Migraine headaches are a very serious problem, and a lot more common than you’d think. According to the Migraine Research Foundation, they’re the world’s 3rd most prevalent ailment, one that affects roughly 25% of American households. It’s estimated that 12% of the U.S. population suffers from migraine headaches, with women suffering three times more than men. Someone goes to the ER every 10 seconds for head pain, and roughly 1.2 million hospital visits per year are attributed to acute migraines.
The problem with migraine headaches is that doctors aren’t quite certain what causes them in the first place. It’s understood that genetics, environmental factors, stress, and neurochemical imbalances all contribute to migraine headaches, but the underlying cause behind them is unknown.
Did you know that the food you eat can play a role in triggering a migraine attack? According to a 2016 study, there are a few simple, commonplace foods that may be the culprit behind your latest migraine.
A team of researchers from the University of Cincinnati (UC) College of Medicine’s Department of Internal Medicine compiled information from over 180 research studies into migraine headaches, and the role diet plays in triggering them. The information was published in Headache: The Journal of Head and Face Pain, and explains a few of the dietary habits that are causing migraines.

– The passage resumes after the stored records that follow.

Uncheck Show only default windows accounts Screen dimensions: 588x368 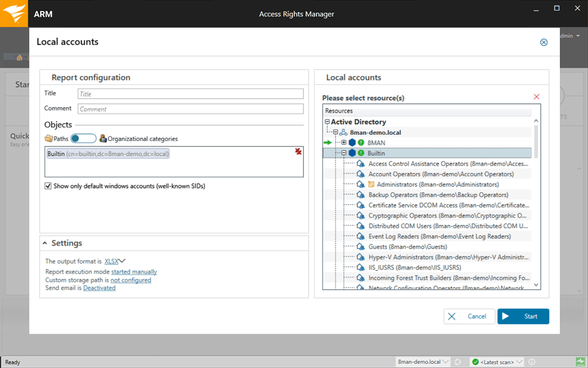click(48, 186)
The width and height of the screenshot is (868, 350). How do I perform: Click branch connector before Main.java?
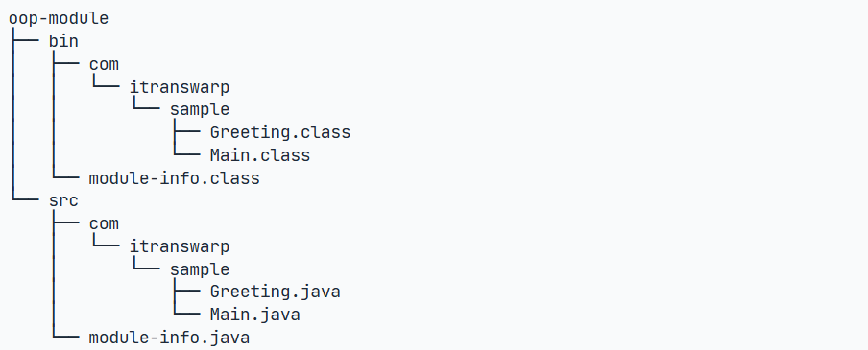pos(186,315)
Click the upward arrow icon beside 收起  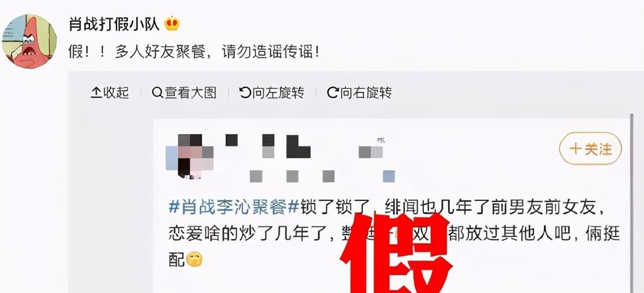click(x=96, y=93)
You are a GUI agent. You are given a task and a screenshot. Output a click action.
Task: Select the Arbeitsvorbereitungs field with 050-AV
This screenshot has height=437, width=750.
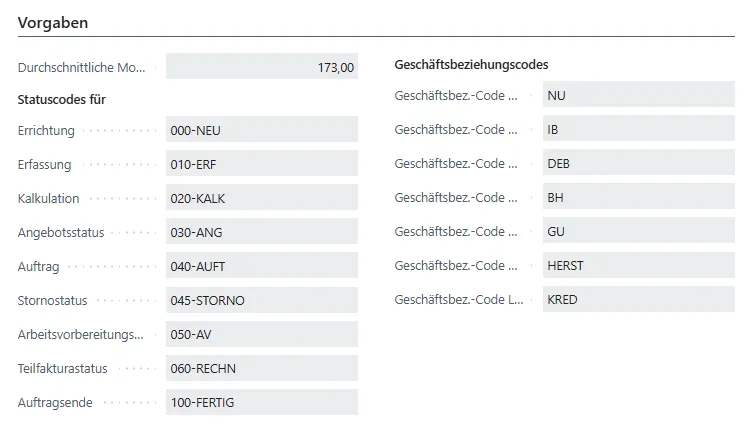(262, 335)
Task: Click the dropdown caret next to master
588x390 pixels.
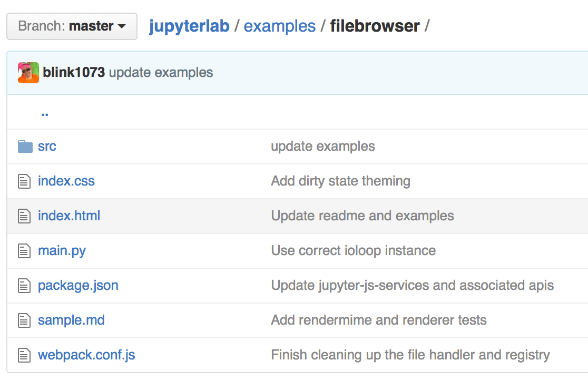Action: (x=122, y=26)
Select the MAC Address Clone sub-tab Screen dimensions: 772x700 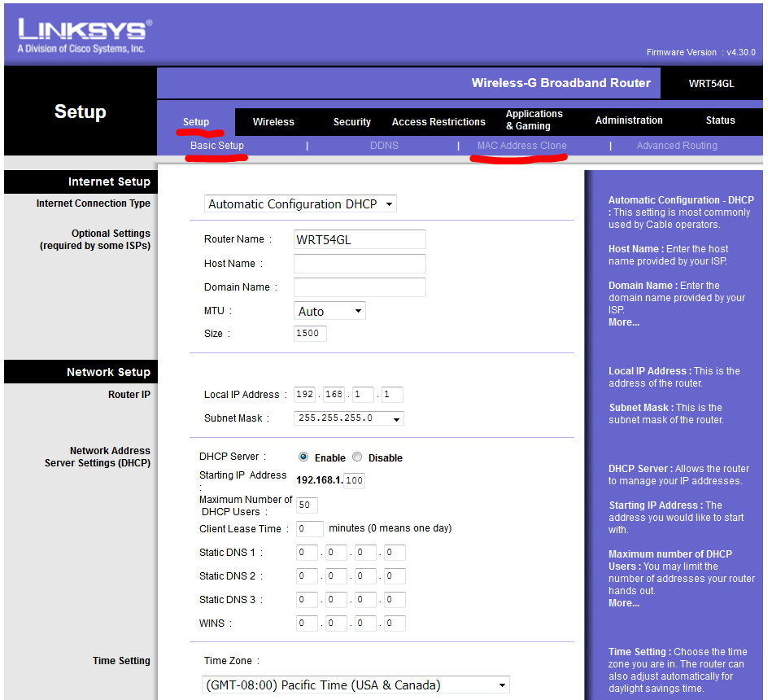522,146
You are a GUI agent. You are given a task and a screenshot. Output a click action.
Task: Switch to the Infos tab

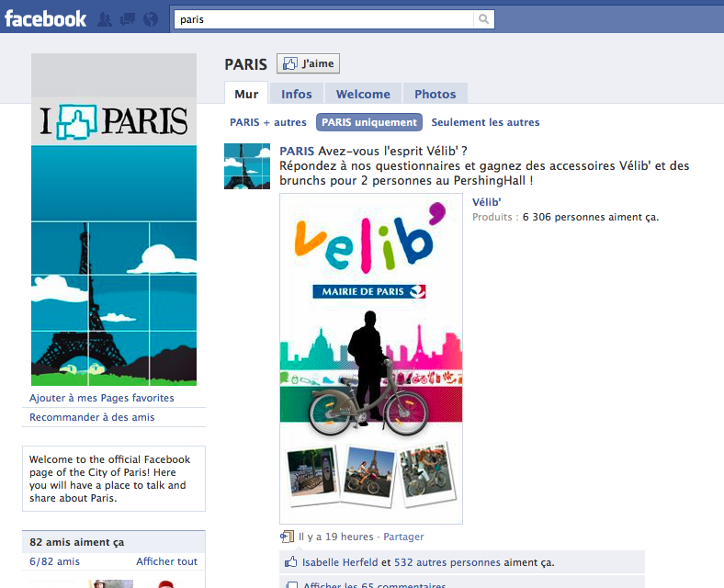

Caffeine withdrawal, not consumption, is among the most common migraine triggers. Excessive amounts of caffeine (more than 400 mg per day) is also a contributor to migraines. The flavor enhancer MSG, found in so many artificial foods, can bring on migraines. The MSG in soups is particularly potent.
The nitrites found in processed meats can also increase the risk of migraines. According to the data gathered, 5% of migraine sufferers had an increased chance of headaches on the days they ate nitrite-rich foods like ham, bacon, lunch meat, and sausage. Alcohol like vodka and red wine have a high histamine content, which increases the risk of a migraine attack. Celiacs are more likely to suffer migraines when consuming gluten.
However, the study also gives hope for diets that will reduce headaches. Diets rich in Omega-3 fatty acids (and low in Omega-6 fatty acids) can lower migraine risk. Both low-carb and low-fat diets can prevent migraines. As a bonus, they also improve your health, promote weight loss, reduce cardiovascular disease, and improve insulin sensitivity.
To be healthy and reduce the risk of migraines, it’s time to make a few changes to your diet. 1) Cut back on caffeine, alcohol, nitrites, and MSG. If you’re a celiac, avoid gluten. 2) Eat more Omega-3 fatty acids, and try a low-carb diet (low-fat diets can lead to weight gain and insulin problems). Just these small changes may make all the difference in your risk of migraine attacks.
1. Vincent T. Martin, Brinder Vij. “Diet and Headache: Part 1. Headache“,The Journal of Head and Face Pain, 2016; 56 (9): 1543 DOI: 10.1111/head.12953.